誰もが唖然とするなかで、ルティアナだけが満足げに微笑んでいた。
「――まて、何者だおまえの従者は」
旅の一行は、地位も考慮にいれられているが、精鋭揃いだ。
ギルベルトはまさしくその剣の腕を買われたので、フランツやリヒトも敵わない。
「わたしの従者ですけど?」
「ただの従者がギルベルトに勝つわけがないだろう!」
「まぁ、ただの従者なんて言っておりませんわ。マコトは剣の腕も確かで料理も乗馬も狩りもできる大変優秀なわたしの従者です」
ついでに言えば以前にルティアナにキャンプなんて言葉を教えてしまったおかげで、興味津々のルティアナのために野営の手際も完璧にして実際何度か『キャンプ』したし、ルティアナの髪の手入れだけでなく綺麗に編むこともできる。掃除も洗濯もできる。
「これで納得いただけたでしょう? マコトは足手まといになんてなりません」
ルティアナの言葉を誰も否定できなかった。
――お嬢様が胸を張ることじゃありませんけどね、とマコトは笑いつつも藪蛇なので口には出さない。
マコトが強くなったのもルティアナが与えてくれた環境によるものなので、まぁ二割くらいはルティアナの功績なのだろうか。
「……わかった、同行を認める。おまえよりは役に立つだろう」
「聞き捨てならない言葉もあったようですけど、聞かなかったことにしますわ。マコトは誰よりも役に立ちます」
ふん、とルティアナはフランツの言葉を訂正する。
ごたごたしているうちに出立の時間は遅れてしまった。早く移動しなければ早速野宿になるのではないだろうか。ルティアナは別にそれでもかまわないが。
「そこらへんの姫さんより融通ききそうで助かるなぁ」
はは、と笑いながらギルベルトが言う。マコトに負けたというのに、いっそ清々しい様子だった。

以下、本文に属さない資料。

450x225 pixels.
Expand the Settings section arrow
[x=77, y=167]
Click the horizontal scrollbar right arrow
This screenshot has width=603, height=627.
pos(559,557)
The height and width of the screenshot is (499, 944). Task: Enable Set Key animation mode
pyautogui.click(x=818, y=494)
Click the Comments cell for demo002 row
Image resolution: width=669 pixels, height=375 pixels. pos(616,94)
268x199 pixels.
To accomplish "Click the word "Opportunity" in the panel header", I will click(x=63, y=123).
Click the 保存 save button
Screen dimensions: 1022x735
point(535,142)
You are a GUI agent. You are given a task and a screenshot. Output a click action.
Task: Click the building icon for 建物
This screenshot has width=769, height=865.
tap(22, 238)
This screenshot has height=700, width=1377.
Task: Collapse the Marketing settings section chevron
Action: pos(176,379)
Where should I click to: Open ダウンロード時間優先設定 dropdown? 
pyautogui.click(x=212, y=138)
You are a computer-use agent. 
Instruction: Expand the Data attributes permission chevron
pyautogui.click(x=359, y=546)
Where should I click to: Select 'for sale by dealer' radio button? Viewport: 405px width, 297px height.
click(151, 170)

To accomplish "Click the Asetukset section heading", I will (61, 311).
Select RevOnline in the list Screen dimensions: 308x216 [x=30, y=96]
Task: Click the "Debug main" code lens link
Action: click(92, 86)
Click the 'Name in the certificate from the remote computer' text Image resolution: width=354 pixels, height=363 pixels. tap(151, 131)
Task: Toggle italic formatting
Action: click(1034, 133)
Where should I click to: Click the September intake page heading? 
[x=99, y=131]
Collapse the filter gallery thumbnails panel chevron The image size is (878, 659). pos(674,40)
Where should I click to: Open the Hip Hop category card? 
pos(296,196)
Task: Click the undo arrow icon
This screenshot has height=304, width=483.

公爵令嬢という立場からして、馬車での移動でないとダメだ野宿なんて嫌だ、いつでも綺麗に着飾っていたい、とでも言うと思われていたのだろうか。
リヒトやフランツが馬に乗ったところで、そういえば、とルティアナはゼストを見た。やって来たときにギルベルトの後ろに乗っていたということは、一人で馬に乗ることができないのだろう。
「ゼスト、わたしの馬に乗ります?」
「え」
見たところギルベルトに慣れているというわけでもないようだし(おそらくフランツやリヒトに比べればマシというだけだ)それならばルティアナの馬に乗ったほうがいいと思ったのだが、ゼストは固まった。
「……重さ的にもそのほうが馬に負担がかからないと思うのだけど……嫌かしら?」
さすがに女性の後ろに乗せてもらう、というのは男子としては恥ずかしい――が、ルティアナには分からないのだろう。きょとん、と首を傾げている。
「……ゼスト様、よければ俺の後ろに乗ってください。お嬢様、いくらゼスト様が可愛くても一応は男性ですから」
後ろに乗せるとかそんな密着した体制はどうかと思います、とまでは口に出せなかった。
ほっとしたようにゼストはマコトの後ろに乗ってしまったので、ルティアナとしてはなんだか可愛い弟を横取りされた気分である。
「予定が既に大きく狂ってますから、早く出立しましょう」
少し苛立った様子のリヒトに急かされ、ようやく一行はアークライト家をあとにした。